Collected data
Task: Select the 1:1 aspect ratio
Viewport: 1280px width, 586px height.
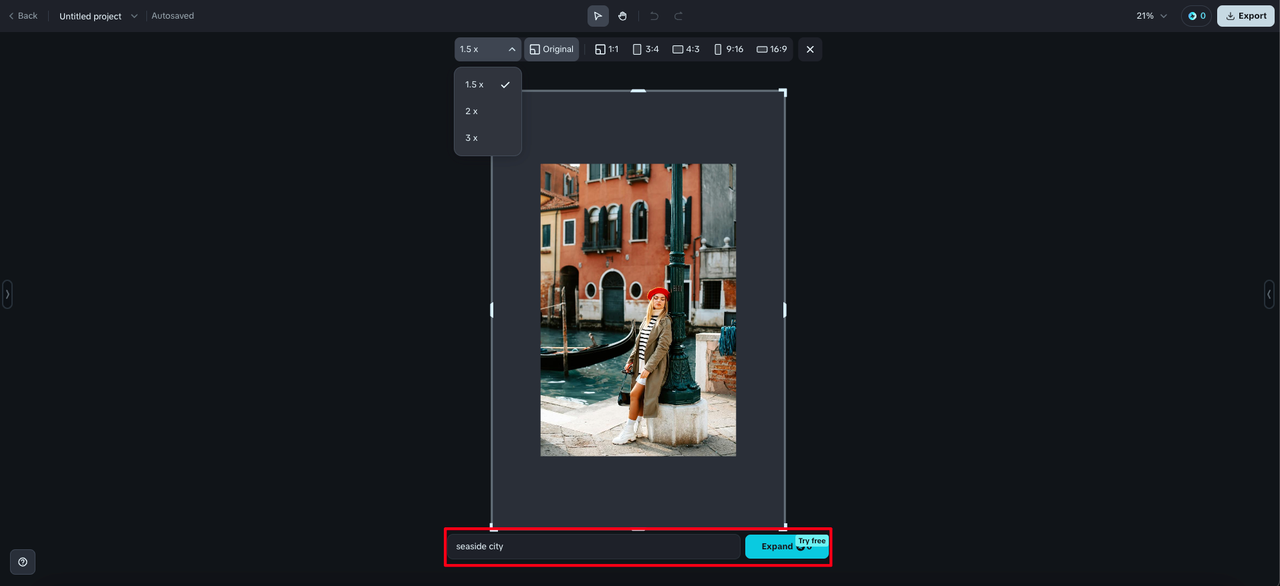Action: tap(607, 49)
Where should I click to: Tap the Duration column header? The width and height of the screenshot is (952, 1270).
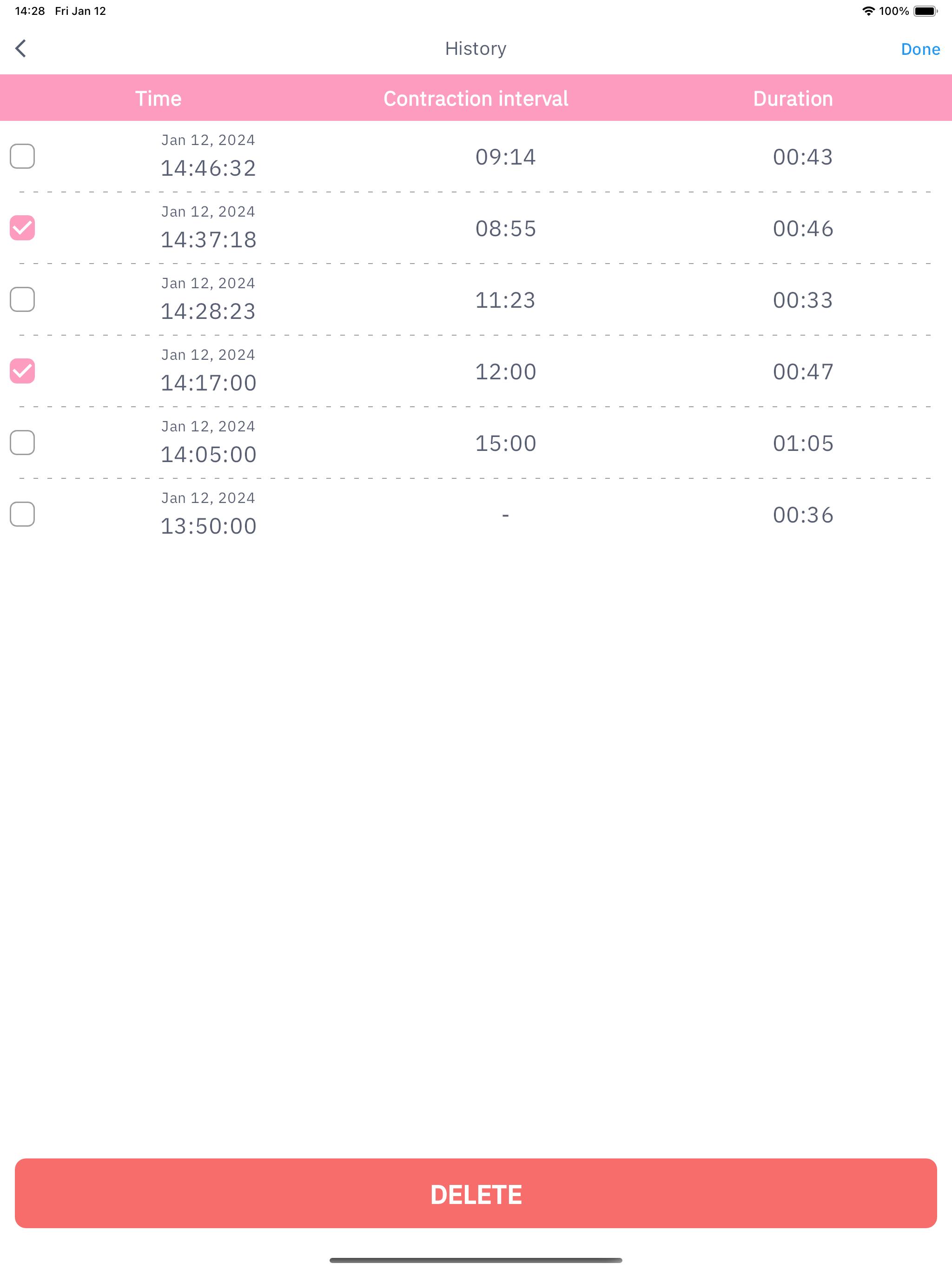(793, 99)
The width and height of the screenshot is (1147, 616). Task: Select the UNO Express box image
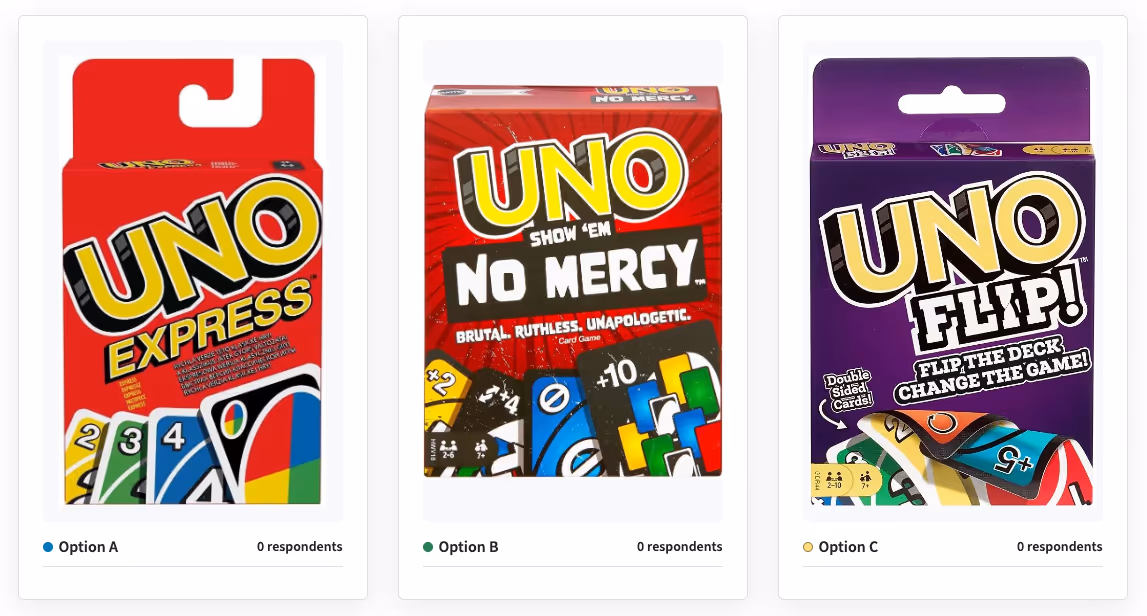coord(193,282)
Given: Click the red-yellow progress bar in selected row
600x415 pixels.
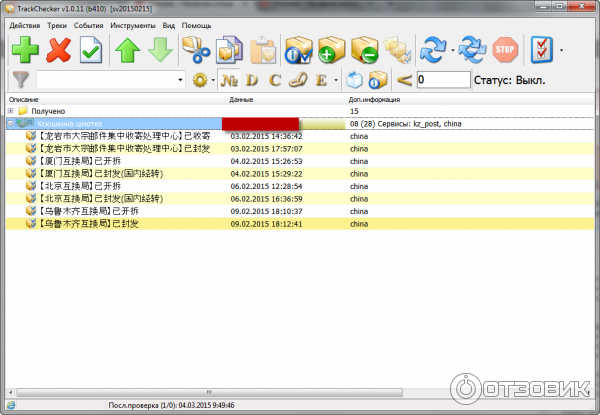Looking at the screenshot, I should coord(285,123).
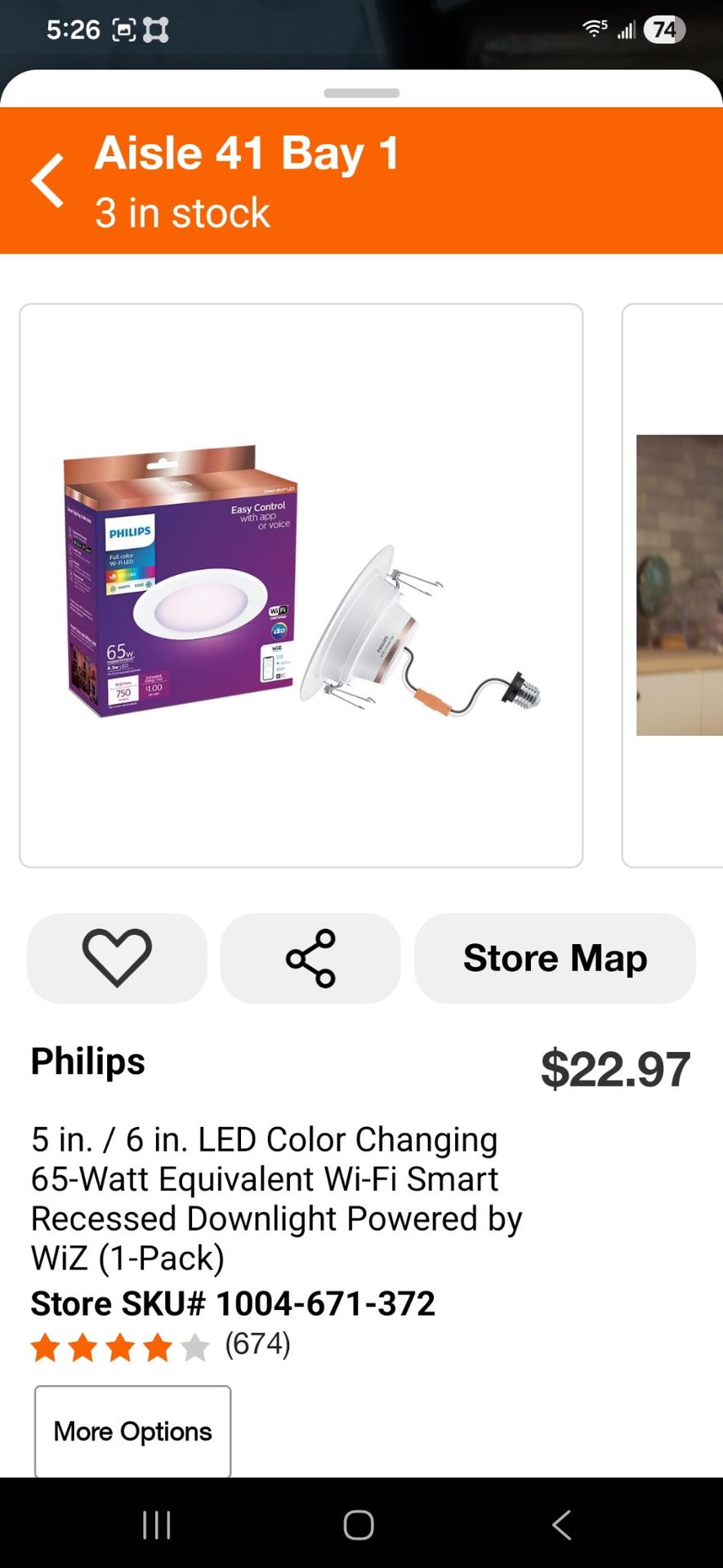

Directions for this task: Retype the data above exactly. Do not carry over any images.

Answer space:
Task: Select the 1:1 aspect ratio
Viewport: 1280px width, 586px height.
Action: tap(607, 49)
Where should I click to: Tap the Duration column header? The width and height of the screenshot is (952, 1270).
(793, 99)
The width and height of the screenshot is (1147, 616). Task: Select the UNO Express box image
coord(193,282)
Given: Click the red-yellow progress bar in selected row
600x415 pixels.
Looking at the screenshot, I should coord(285,123).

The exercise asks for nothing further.